Grandpa was born on October 4th 1919. His name is John R. Provan. Grandpa was 22½ years old when he was shot. He went into the service right after he graduated from Syracuse. My Grandpa was a brand new private in the Army when he was put on guard duty at Bowling Field near Washington, D.C., March of 1942.
His job was guarding where the railroad came into the air depot. One night they picked Grandpa up at his post and they proceeded around a dirt road loop. There are some other posts where they had to change the guard. They were coming back past the first post where one of the guards that had just been left off was guarding the P-51 fighter planes. As they were coming along this bumpy, dirt road, there was a loud noise and Grandpa saw a bright flash. It was a panel truck, and they kicked the door open and all jumped out. As grandpa took his second step he felt this warm sticky stuff all over him. His leg collapsed under him. Grandpa said, "Hey, fellows, I've been shot."

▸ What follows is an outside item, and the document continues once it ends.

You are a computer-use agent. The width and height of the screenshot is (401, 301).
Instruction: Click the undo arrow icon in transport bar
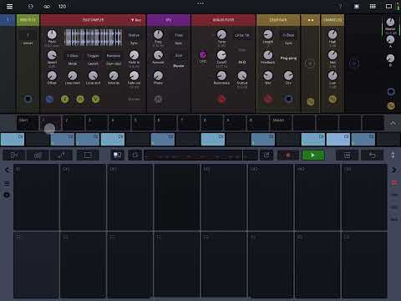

They put him back into the truck and ran him back over to the headquarters where they had a medical clinic. They gave him a painkiller and took x-rays. Then they put him in an ambulance. It took him all the way from Bowling Field to Walter Reed Hospital. Grandpa woke up in the morning with his right arm and left leg in a splint. He was there a long time because he had to get physical therapy. The bullet had torn his muscles in his arm and leg. A couple of days after he was operated on two captains from a board of inquiry came out to talk to Grandpa. They let him read the statements from the other soldiers. One of them was from the guard of the fighter planes.
"What happened?"
"Well, there was this strange vehicle in the night." Of course this was the same vehicle that had dropped him off earlier. "I whistled three times and the truck wouldn't stop, so I fired at it."
"Why didn't you fire over the truck as a warning?"
"I was up on this pile of dirt that surrounded each plane, and if I'd fired over the truck I would have fired right into the officer's club."
When the sergeant of the guard saw the bullet enter the truck, he fainted. The bullet hit the bracing in the top of the truck. It split, and one piece went into Grandpa's right arm and the other went into his left leg. The two pieces went past his head on either side. Grandpa was very lucky that the bullet didn't hit his head. He spent 6 weeks in Walter Reed. The military never told Grandpa's parents that he'd been shot. They found out from his friend. When my great-grandma visited Grandpa in the hospital, she was worried that he might have lost his leg. She carefully patted the bed to make sure his legs were both there.
Grandpa missed basic training and learned how to march and shoot a gun by himself. After he got out the hospital he went to Officer Candidate School. He was commissioned as a Second Lt. in the Army and was sent to England. Grandpa never knew the man who shot him. When he left the army 3½ years later he was a Major in the Army.